Весьма важным и не решенным оставался вопрос модуляции для создания уводящей помехи. В институте этим видом модуляции никто не занимался. Как это делали американцы на своей станции, тоже пока не было понятно. Была только догадка, гипотеза. В свое время в группе Мажорова над диссертацией работал Николай Алексеев. И вот тогда они обратили внимание, что при изменении напряжения на фокусирующем электроде ЛБВ, происходит изменение частоты, ее сдвиг. Разобравшись в платах "Рейнджера", они нашли плату, в которой вырабатывалось пилообразное напряжение. Вначале никак не могли понять ее назначение. И вот однажды пришло озарение: сопоставив эти два факта, разработчики пришли к выводу, что пилообразное напряжение, как раз таки и служит для сдвига частоты в лампах бегущей волны.
При разработке станции всячески старались снизить вес узлов. Так, для уменьшения веса силового трансформатора и сглаживающего фильтра, главный конструктор решил иметь более высокую частоту питающей сети - не 400 герц, а 2000 герц.
Много сил было затрачено и на создание надежной защиты от перегрузки спирали выходной ЛБВ.
Несмотря на все трудности и проблемы, через десять месяцев напряженной работы "мажоровцы" во главе со своим начальником представили первый экземпляр станции. Внешне "Соната" была похожа на "Рейнджер", но весила намного меньше - всего 9,5 килограмма. Она была бесспорным доказательством того, что именно элементная база является основой для снижения веса и уменьшения габаритов аппаратуры.
"Соната" стала первой в СССР станцией помех, полностью построенной на полупроводниковых приборах, то есть на транзисторах.
"Мне очень хотелось, - вспоминает Юрий Николаевич Мажоров, - провести натурные испытания станции по комплексу ЗУРО. Но выяснилось, что у нас в стране нет радиолокационной системы подобной американскому "ХОКу". Тогда мы предложили создать имитационный стенд "ХОК", и на нем провести испытания. Тем более, что в институте в это время разворачивалась большая система для отработки вопросов организации ПВО. Были изготовлены имитаторы РЛС дальнего обнаружения, "живой" сигнал высокой частоты. Этот сигнал менялся в зависимости от дальности до РЛС. Все выводилось на экраны радиолокационных станций, и можно было выстроить различные тактические ситуации.

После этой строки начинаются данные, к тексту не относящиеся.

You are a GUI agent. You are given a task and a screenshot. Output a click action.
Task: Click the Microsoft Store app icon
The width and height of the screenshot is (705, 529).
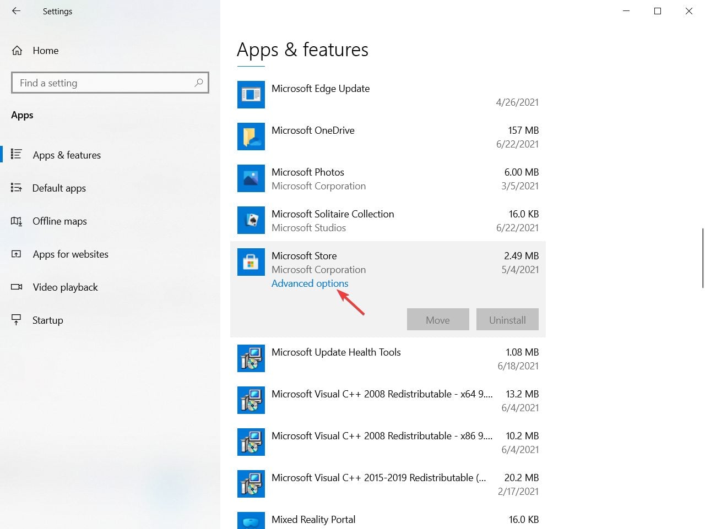(x=251, y=262)
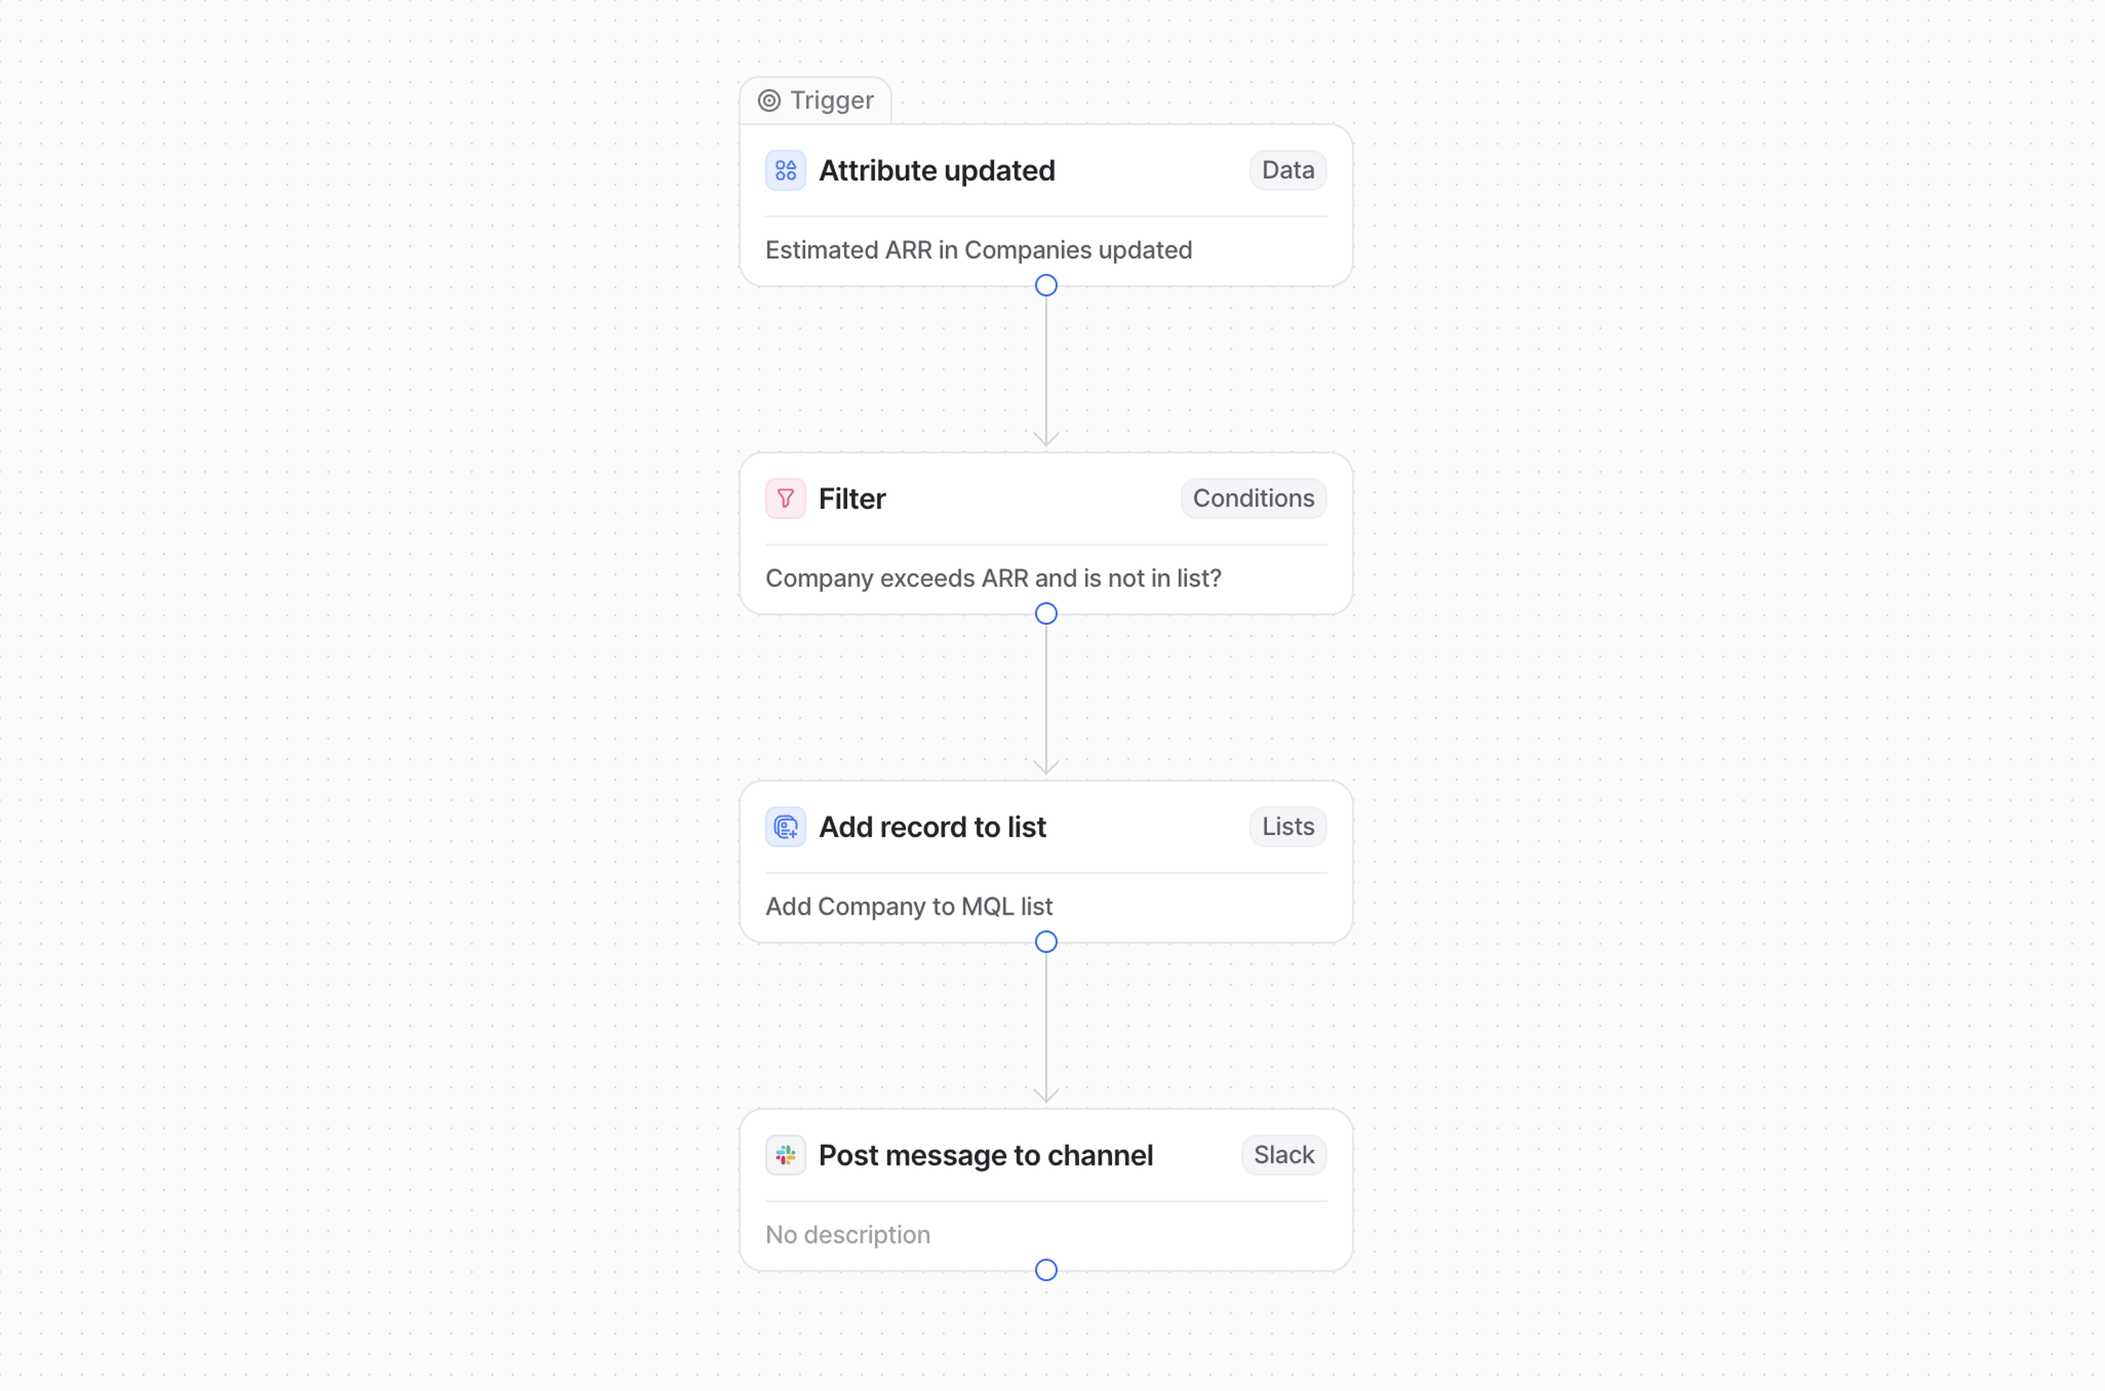Image resolution: width=2105 pixels, height=1391 pixels.
Task: Click the Data category badge
Action: (1287, 170)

Называлась эта система "Вьюга". На ней, собственно, и решили сымитировать "ХОК и обработать вопросы эффективности "Сонаты". Однако заказчик ВВС почему-то испугался таких предложений. Представители военно-воздушных сил заявили, что их начальство не поверит никакому модулированию. Все надо показать "живьем". А поскольку ЗУРО "ХОК" у нас нет, давайте лучше подождем. Возможно она появится. Как говорят, это было бы смешно, если б не было так грустно. В результате "Соната" в серийное производство не пошла.
Спрашивается, для чего заказывали, зачем торопили?"
Чтобы сохранить "лицо", заказчик теперь ставил вопрос по-иному. Они заявили: поскольку мы можем разрабатывать аппаратуру не хуже американской, давайте сделаем универсальную станцию помех. Что имелось в виду? Новая станция теперь должна была создавать помехи как для РЛС с непрерывным излучением, так и с импульсным.
Такая работа началась в институте в 1963 году и получила наименование "Сирень". Но разработкой этого направления занимался уже другой человек, поскольку летом 1960 года Юрий Николаевич Мажоров был назначен на более высокую должность. Он стал главным инженером института. Как это произошло, расскажем в следующей главе.
"ПОПАЛИ ТОЧНО В ЦЕЛЬ!"
Наступил сентябрь 1960 года, и по институту поползли слухи о том, что главный инженер Теодор Брахман уходит. Якобы не сработался с новым начальником Петром Плешаковым.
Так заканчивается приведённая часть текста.